© Basler Zeitung; 05.04.2008; Seite kmgab2

KulturMagazin

kultur

Oper, die stinkt

Eine «Fondue-Oper» in der Gare du Nord

sigfried schibli
Am Ende stinkt es in der Gare du Nord nach verbranntem Käse, die Schweizer brüllen einander an, und der Deutsche kotzt. Ein netter Abend.

Fondue klebt. Am Boden des Caquelons, was man dann Crouton, Kruste oder auch Religieuse nennt. Und Fondue klebt Menschen zusammen. Zum Beispiel Astrid, die als eingewanderte Deutsche eine Schweizer Beiz besucht, mit Urs, der nur ein Bier trinken wollte und dann doch länger bleibt. Und mit der liebesbedürftigen Kellnerin Yvonne («Heiss! Heiss! Heiss!»), die ihren Internet-Freund Ralf aus Darmstadt in der Schweiz empfängt, ihm sportiv auf den Schoss hüpft und ihn so mütterlich-reichlich mit Fondue und Fendant eindeckt, dass der Deutsche am Ende das ist, was wir Schweizer am liebsten in ihm sehen: ein Kotzbrocken. Wenn dann die Jazzsängerin Lesley ihr Alphorn auspackt, einen Song über den Röschtigraben hinlegt und die Fünf ihr Quintett über vier Töne trällern, ist das Gesamtkunstwerk Oper perfekt.
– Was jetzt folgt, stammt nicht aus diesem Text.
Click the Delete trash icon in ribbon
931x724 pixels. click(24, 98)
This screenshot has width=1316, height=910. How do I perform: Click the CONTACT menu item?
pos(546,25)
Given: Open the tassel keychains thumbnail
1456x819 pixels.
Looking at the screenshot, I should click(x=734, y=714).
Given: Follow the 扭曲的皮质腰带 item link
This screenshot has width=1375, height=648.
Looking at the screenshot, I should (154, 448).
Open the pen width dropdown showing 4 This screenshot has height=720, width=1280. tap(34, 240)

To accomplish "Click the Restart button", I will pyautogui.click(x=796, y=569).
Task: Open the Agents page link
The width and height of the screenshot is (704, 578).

koexistenz. Schon immer hatten die «Matterhorn»-Produktionen von Ursina Greuel diesen Zauber zwischen Schauspiel, Kabarett und Musikperformance. Jetzt ist noch die brennende Dimension der deutsch-schweizerischen Koexistenz hinzugekommen, die fast immer eine friedliche, aber selten eine freundschaftliche ist (Text Guy Krneta, Musik Till Löffler). Zwar spricht der Lehrer Urs, der sich wie ein Wagner-Held mit einem aufsteigenden Quartmotiv («Ich bin Urs!») im Fortissimo vorstellt, ein Ausbund an gesund strotzender helvetischer Gemütlichkeit. Aber dass Astrid ihn über sämtliche Formen von geschmolzenem Käse belehrt, ist ihm dann doch zu viel. Über Käserühren («Eine Acht machen!», schreit Urs Ralf an) und Weissweinkippen findet die Runde zum beizenphilosophischen Diskurs, der im Satz gipfelt, das Problem der Schweizer sei eben, dass sie keine wirklichen Probleme hätten.

kondition. Kein Thema unseres schweizerisch-deutschen Zusammenlebens bleibt unerwähnt an diesem dichten Abend, weder unsere Drei-Küsschen-Kultur noch die deutsche Nazi-Empfindlichkeit noch die Gretchenfrage nach der Betonung französischer Wörter («FÓndue» oder «Fondúe»?). Mutig und in bester Kondition erklimmt das Matterhorn-Team, unterstützt von zwei Pianisten, die Bergspitzen eines auch musikalisch reizvollen Fondue-Abends, und nur der Deutsche stürzt ab.